脊髄損傷者の身体活動に関する論文紹介の文章を読み、次の問いに答えよ。
1. 論文が掲載された雑誌の名前は何か。
2. 調査の対象となった脊髄損傷者は何名か。
3. 身体活動量が多い群で、身体的・精神的健康のほかに高い傾向が示された指標は何か。

引用文:
++++++++

2025年4月に、「The Journal of Spinal Cord Medicine」誌に、本学 健康医療学部 健康スポーツ学科の金田和輝嘱託講師(健康スポーツ学科)が筆頭著者として執筆した論文「Health-related outcomes of different levels of physical activity among individuals with spinal cord injuries(脊髄損傷者における身体活動レベルの違いが健康に与える影響 )」が掲載されました。
本研究では、脊髄損傷者67名を対象に、身体活動量の違いが心身の健康状態や社会的つながりに与える影響を調査しました。調査の結果、身体活動量が多い群では、身体的・精神的健康だけでなく、健康関連ソーシャルキャピタル(地域や仲間とのつながりや相互支援の指標)が高い傾向が示され、身体活動やスポーツ参加が障がいの有無に関わらず、生活の質向上や社会参加に重要であることを改めて示す成果となりました。

++++++++

保存済みデータ
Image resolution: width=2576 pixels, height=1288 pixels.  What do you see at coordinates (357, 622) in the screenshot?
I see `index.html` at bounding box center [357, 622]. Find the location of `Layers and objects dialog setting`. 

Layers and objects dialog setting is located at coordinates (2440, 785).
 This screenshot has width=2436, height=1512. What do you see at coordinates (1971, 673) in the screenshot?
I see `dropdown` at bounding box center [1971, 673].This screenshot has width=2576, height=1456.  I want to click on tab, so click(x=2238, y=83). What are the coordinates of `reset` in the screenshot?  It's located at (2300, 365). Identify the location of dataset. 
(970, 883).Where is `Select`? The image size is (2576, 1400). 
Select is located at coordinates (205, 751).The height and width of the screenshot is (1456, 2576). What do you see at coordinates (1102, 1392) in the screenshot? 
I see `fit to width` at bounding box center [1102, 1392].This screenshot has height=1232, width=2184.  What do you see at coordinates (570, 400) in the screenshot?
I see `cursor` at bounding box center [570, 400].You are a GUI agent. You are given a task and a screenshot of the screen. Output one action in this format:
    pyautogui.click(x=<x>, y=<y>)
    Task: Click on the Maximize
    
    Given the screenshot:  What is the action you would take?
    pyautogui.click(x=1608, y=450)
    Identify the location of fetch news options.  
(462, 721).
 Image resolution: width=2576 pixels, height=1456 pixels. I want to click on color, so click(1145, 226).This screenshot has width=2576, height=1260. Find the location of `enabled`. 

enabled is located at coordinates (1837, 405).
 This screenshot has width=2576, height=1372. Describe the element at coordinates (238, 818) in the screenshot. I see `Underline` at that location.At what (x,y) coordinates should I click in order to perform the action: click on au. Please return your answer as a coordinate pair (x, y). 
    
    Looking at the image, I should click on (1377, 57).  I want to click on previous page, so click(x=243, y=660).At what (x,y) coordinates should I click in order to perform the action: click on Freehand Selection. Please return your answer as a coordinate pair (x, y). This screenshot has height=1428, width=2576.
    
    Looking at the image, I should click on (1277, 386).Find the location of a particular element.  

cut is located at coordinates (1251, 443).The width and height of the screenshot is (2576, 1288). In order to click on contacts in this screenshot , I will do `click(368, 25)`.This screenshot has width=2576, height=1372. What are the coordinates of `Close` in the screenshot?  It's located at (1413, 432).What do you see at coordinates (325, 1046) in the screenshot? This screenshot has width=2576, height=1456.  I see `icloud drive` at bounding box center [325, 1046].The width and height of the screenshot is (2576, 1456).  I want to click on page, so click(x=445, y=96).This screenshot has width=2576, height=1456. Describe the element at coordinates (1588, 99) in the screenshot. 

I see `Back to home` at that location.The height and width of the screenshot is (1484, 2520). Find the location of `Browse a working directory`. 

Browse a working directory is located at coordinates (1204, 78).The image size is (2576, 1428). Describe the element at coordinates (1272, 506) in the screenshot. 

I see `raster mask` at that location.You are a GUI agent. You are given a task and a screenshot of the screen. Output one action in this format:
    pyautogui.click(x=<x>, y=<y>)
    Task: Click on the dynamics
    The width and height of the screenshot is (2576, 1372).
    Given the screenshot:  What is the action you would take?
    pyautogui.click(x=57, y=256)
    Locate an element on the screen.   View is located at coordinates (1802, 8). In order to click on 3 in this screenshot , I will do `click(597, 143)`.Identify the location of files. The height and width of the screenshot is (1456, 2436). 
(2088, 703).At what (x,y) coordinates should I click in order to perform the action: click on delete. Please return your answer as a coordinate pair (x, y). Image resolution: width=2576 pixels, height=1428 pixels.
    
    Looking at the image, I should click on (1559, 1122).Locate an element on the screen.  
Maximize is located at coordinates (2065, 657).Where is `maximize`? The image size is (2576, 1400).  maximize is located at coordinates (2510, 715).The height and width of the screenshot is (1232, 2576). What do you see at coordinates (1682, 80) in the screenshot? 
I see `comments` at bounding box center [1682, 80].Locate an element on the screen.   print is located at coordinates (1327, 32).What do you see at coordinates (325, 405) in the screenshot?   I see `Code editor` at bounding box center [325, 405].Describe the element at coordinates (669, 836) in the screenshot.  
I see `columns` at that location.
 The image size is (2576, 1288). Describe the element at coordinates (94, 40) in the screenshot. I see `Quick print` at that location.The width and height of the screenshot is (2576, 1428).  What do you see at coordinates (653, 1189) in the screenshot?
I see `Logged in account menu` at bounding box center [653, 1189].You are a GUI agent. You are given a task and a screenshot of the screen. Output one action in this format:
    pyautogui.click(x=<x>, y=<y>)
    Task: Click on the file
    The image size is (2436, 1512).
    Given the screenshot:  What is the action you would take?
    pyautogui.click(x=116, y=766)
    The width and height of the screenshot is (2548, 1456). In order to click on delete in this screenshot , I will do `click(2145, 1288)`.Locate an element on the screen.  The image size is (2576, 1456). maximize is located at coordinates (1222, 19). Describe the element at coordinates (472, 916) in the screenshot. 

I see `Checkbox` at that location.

++++++++

解答:
1. The Journal of Spinal Cord Medicine
2. 67名
3. 健康関連ソーシャルキャピタル